Jason Williams · Accepted Answer

If your PC is taking 5-10 seconds to write a 100kB file to disk, then you either have the world's oldest, slowest PC, or your code is doing something very inefficient.

Turning off disk caching will probably make things worse rather than better. With a disk cache in place, your writes will be fast, and Windows will do the slow part of flushing the data to disk later. Indeed, increasing I/O buffering usually results in significantly improved I/O in general.

You definitely want to use asynchronous writes - that means your server starts the data writing, and then goes back to responding to its clients while the OS deals with writing the data to disk in the background.

There shouldn't be any need to queue the writes (as the OS will already be doing that if disc caching is enabled), but that is something you could try if all else fails - it could potentially help by writing only one file at a time to minimise the need for disk seeks..

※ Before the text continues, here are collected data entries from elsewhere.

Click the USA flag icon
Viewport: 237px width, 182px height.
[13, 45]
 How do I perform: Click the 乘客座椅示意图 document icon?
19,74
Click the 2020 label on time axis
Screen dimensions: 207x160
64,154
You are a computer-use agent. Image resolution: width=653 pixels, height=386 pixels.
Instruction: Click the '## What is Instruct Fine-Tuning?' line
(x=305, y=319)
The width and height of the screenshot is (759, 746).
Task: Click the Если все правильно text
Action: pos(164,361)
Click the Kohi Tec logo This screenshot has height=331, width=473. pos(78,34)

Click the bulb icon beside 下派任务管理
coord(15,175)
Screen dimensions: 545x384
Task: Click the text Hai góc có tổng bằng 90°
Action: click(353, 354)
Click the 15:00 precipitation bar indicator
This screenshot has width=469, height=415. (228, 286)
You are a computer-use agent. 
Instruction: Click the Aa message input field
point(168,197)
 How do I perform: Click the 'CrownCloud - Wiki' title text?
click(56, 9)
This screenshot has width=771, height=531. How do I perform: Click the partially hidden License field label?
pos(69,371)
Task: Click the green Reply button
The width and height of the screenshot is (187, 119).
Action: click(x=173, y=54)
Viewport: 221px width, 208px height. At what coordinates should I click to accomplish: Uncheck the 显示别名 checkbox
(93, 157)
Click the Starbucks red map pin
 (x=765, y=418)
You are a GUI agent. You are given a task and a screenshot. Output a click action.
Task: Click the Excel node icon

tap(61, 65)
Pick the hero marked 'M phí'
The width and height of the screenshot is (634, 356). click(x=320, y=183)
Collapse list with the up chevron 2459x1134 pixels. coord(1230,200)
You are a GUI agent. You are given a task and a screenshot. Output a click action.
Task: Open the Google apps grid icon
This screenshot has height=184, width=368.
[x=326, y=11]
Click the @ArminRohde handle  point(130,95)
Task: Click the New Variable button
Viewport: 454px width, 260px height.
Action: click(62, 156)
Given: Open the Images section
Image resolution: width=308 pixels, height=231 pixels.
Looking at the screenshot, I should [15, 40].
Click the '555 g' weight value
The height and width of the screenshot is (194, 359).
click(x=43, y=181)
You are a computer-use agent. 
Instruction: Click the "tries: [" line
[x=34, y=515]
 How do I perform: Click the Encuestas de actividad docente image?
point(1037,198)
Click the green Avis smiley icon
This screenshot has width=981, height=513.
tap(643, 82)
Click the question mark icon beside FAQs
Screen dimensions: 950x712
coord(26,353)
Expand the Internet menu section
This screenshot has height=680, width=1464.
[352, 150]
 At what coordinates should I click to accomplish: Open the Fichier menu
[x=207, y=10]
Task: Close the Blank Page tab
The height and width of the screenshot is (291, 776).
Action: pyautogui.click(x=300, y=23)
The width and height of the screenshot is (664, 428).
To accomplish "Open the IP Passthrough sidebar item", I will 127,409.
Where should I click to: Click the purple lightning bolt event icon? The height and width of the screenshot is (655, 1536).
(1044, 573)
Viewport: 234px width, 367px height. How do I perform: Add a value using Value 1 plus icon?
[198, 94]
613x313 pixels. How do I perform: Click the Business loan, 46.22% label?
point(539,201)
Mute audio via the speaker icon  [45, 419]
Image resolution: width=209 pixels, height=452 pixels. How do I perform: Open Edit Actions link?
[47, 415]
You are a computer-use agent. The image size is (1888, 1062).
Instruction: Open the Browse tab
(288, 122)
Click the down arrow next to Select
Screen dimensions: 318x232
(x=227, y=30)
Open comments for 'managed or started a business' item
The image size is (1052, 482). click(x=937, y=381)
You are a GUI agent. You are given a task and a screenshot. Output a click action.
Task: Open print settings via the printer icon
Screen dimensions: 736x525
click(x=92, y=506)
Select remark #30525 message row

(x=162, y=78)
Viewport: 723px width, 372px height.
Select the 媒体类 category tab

Generally for I/O, using larger buffers helps to increase your throughput. For example instead of writing each individual byte to the file in a loop, write a buffer-ful of data (ideally the entire file, for the sizes you mentioned) in one Write operation. This will minimise the overhead (instead of calling a write function for every byte, you call a function once for the entire file). I suspect you may be doing something like this, as it's the only way I know to reduce performance to the levels you've suggested you are getting.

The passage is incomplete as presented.